The interview covers both ‘lives’ of Christabel. It starts with her childhood in the Pankhurst home, which was committed to many of the tenets of 19c non-conformist liberalism, including women’s property rights and universal suffrage.  It charts her position as Emmeline’s favourite daughter, her acquisition of legal training in the footsteps of  her father Richard, and her assumption of the key tactical role in disruptive suffragette activism from a safe base in Paris.  It then examines how Christabel’s international fame opened pulpits for her in America despite her status as an English Anglican, and how her two lives may have complemented each other.  In an irony of circumstance, America’s religious fundamentalist culture proved far more open to entrepreneurial female preachers than the hidebound Church of England. 

GUEST

Timothy Larsen is McManis Professor of Christian Thought and Professor of History at Wheaton College, Illinois, the American University which holds the papers of several eminent British writers, including G K Chesterton, C S Lewis, J R R Tolkien, Dorothy L Sayers and George MacDonald in its Marion E. Wade Center.  His Christabel Pankhurst: Fundamentalism and Feminism in Coalition was the first full academic account of its subject’s life when it was published in 2002.   

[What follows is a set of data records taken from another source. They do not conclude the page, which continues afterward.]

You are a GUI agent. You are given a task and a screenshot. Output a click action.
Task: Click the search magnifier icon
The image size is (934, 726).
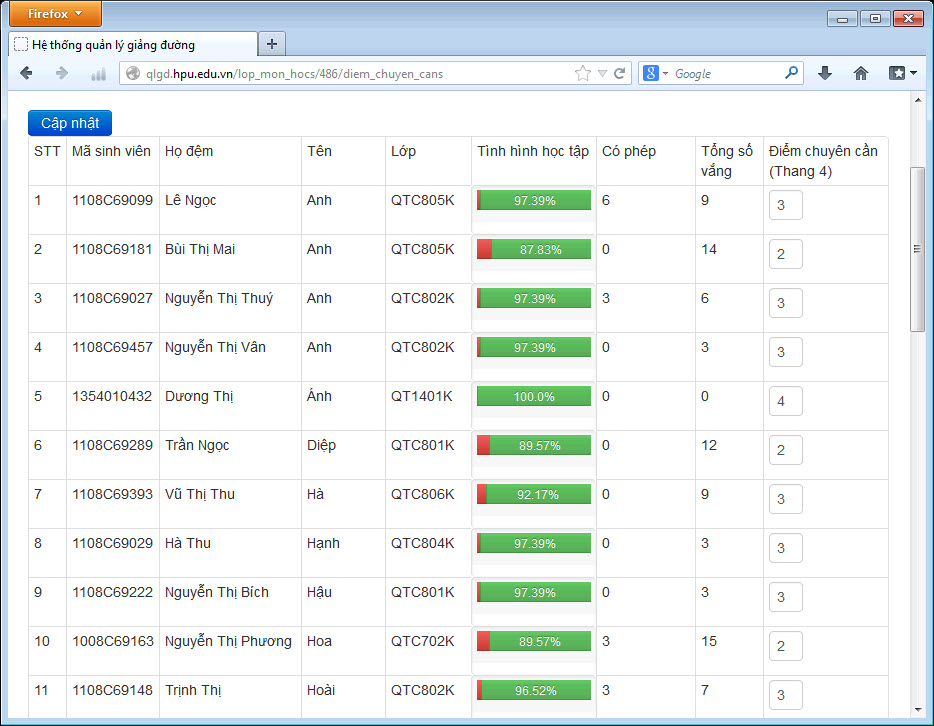point(791,73)
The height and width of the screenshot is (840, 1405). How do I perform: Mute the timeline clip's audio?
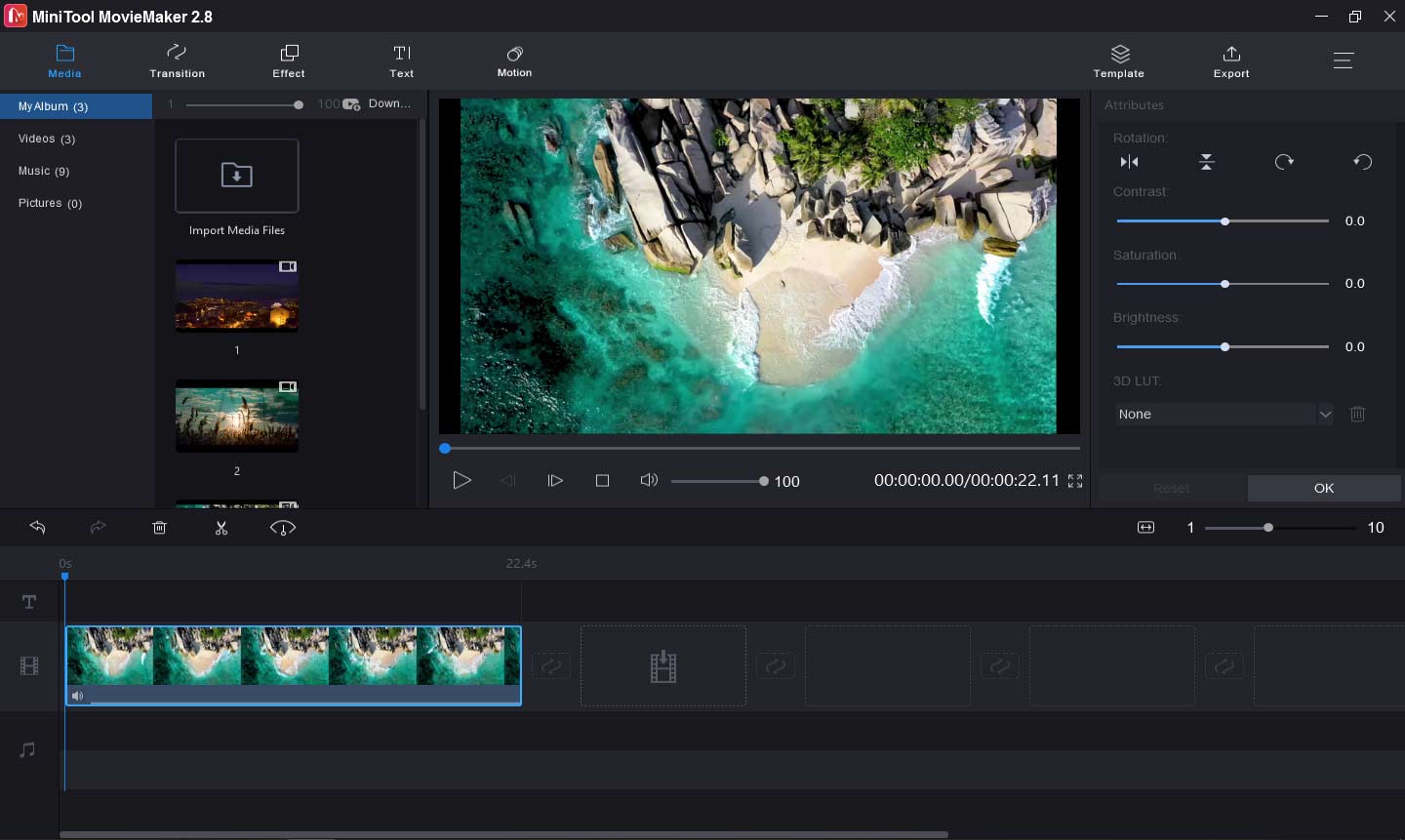77,696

Professor Larsen is the author or editor of twenty books, including Crisis of Doubt: Honest Faith in Nineteenth Century England, A People of One Book: The Bible and the Victorians, and The Slain God: Anthropologists and the Christian Faith. He is General Editor of Oxford University Press’s Spiritual Lives series to which he has personally contributed John Stuart Mill: A Secular Life

 

Timothy’s interview with Simon Machin was recorded online on 31 October 2023.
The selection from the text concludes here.